生地を光にかざしてみて、ほぼ透明であれば、シャープな折り目を保てません。

03

ヒップと太もも・2分

動きやすさをテストする

ヒップ周りは、体の形を示すのに十分なフィット感があり、かつ、十分な可動域を確保できるゆとりが必要です。太ももの上部に横に引っ張られるような「笑顔」の線が見える場合、トラウザーがきつすぎます。ヒップの下に余分なたるみがある場合、パターンがあなたの体型に合っていません。

深くスクワットしてみて、縫い目に張りを感じたら、ワンサイズ上げてください。

04

ブレイクの決定・2分

裾の決断

「ブレイク」とは、トラウザーが靴と接する部分のことです。「ノーブレイク」や「クォーターブレイク」は、靴を強調するクリーンで現代的なルックを提供しますが、「ハーフブレイク」はフォーマルな場面での伝統的な標準です。「フルブレイク」は、足首周りに生地が溜まり、見た目のフレームを短くし、だらしない印象を与えるので避けてください。

迷ったら、シューレースのトップに軽く触れる程度を目指してください。

05

ポケットの整合性・1分

サイドシームのテスト

中立的な姿勢で立った状態で、サイドポケットを確認してください。ポケットが翼のように開く場合、ヒップやウエストがきつすぎます。適切にフィットしたトラウザーは、静止時に脚に完全に平らに収まるポケットを備えています。

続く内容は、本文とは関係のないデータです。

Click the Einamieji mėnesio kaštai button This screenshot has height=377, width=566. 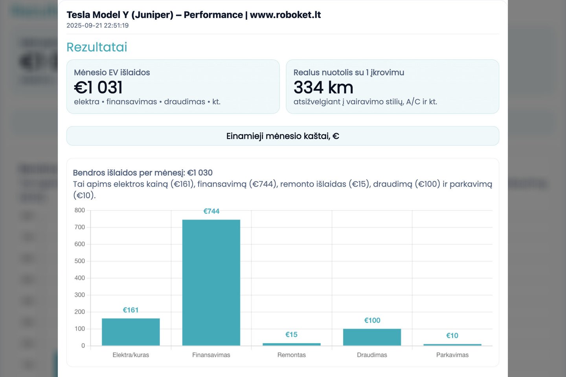[x=283, y=136]
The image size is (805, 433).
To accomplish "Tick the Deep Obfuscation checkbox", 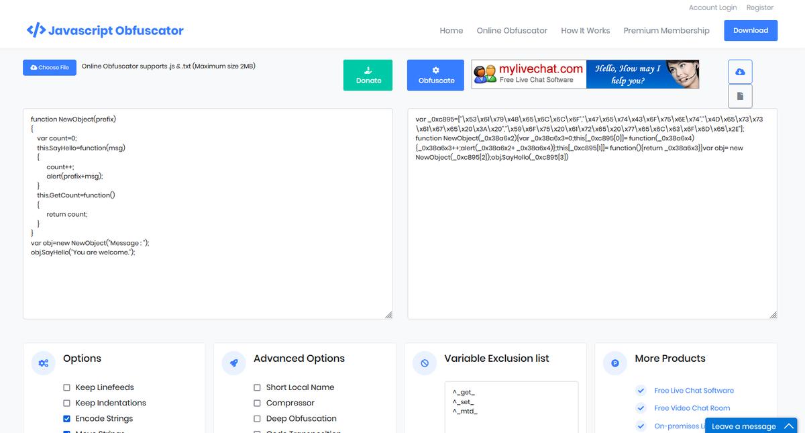I will [x=257, y=419].
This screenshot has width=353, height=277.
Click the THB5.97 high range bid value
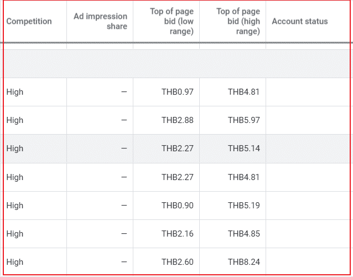[x=243, y=120]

ポケットが広がってしまう場合、アイロンをかけても修正できません。単にサイズが合っていないのです。

06

仕立て屋の監査・2分

フィット感を確保する

適切なサイズを見つけたら、プロの仕立て屋にトラウザーを持っていきましょう。ウエスト、裾、テーパーに焦点を当ててください。仕立て屋はウエストを詰めたり、ブレイクを調整したりするのは簡単ですが、小さすぎるヒップに生地を追加することはできません。下半身の最も大きい部分に合わせて購入し、そこから調整してください。

裾上げをする際は、必ず合わせたい靴を履いてください。

どのように機能するかを知る方法。

完璧なトラウザーは、引っ張られることも、たるむことも、一日中頻繁に調整する必要もない、目立たないものです。

Questions at the mirror.

なぜランチの後、いつもズボンがきつく感じるのですか?

「ローライズ」のトラウザーを着用していて、胴回りを締め付けている可能性があります。ハイライズは、フレーム全体に均等にテンションを分散させます。

プリーツとフラットフロント、どちらを選ぶべきですか?

プリーツは太もも周りにゆとりがあり、ドレープ感が魅力で、現在人気があります。一方、フラットフロントは、すっきりとしたミニマリストな美学を提供します。太もものボリュームに合わせて選択してください。